Topic: The ConWeb
Last week, Cal Thomas wrote a column challenging Media Matters' (my employer) new study depicting how the political balance of syndicated op-ed columnists in America's daily newspapers skews conservative. Specifically, he complained that the number of daily newspapers Media Matters counted regularly running Thomas' column doesn't comport with his own numbers:
Media Matters claims just 306 carry mine (it says 328 carry Will's), ignoring the real numbers by imposing the weekly or monthly frequency standard. Media Matters also apparently didn't count overseas newspapers or USA Today, America's largest circulation newspaper, in which I co-author a column twice monthly with my liberal friend, Bob Beckel. Media Matters asked for my client list to prove my claim. Nice try. Liberals would love to have such a list so they can conduct letter-writing campaigns to remove conservatives, in the name of tolerance, of course. While some columnists have been "rumored" to inflate their numbers (imagine that!), mine are accurate and have been since I started writing this column.
As Media Matters' Paul Waldman responded: "Thomas makes a claim, then refuses to provide evidence. We at Media Matters prefer to stick to the facts."

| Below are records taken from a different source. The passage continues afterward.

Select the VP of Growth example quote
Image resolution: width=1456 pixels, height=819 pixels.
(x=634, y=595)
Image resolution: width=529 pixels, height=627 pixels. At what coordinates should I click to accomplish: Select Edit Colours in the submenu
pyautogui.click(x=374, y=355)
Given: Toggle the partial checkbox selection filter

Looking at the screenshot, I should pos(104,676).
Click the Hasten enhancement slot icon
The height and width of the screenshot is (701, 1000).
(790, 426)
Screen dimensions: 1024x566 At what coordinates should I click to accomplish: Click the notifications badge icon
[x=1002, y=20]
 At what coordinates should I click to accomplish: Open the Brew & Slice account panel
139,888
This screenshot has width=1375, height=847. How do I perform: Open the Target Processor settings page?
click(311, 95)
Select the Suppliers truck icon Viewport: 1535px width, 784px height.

Thomas' egomania about the number of papers in which his column is printed is nothing new. Back in 2002, we detailed how Thomas teamed up with CNSNews.com and then-reporter Marc Morano to depict one newspaper's cancellation of his column as part of a a nefarious "house cleaning of conservatives at the paper" (even though the paper canceled a liberal columnist at the same time). Morano went on to quote anonymous sources as claiming that "all new hires by the paper have been 'non-conservatives' " and made no apparent effort to permit the newspaper respond to all the claims forwarded against it.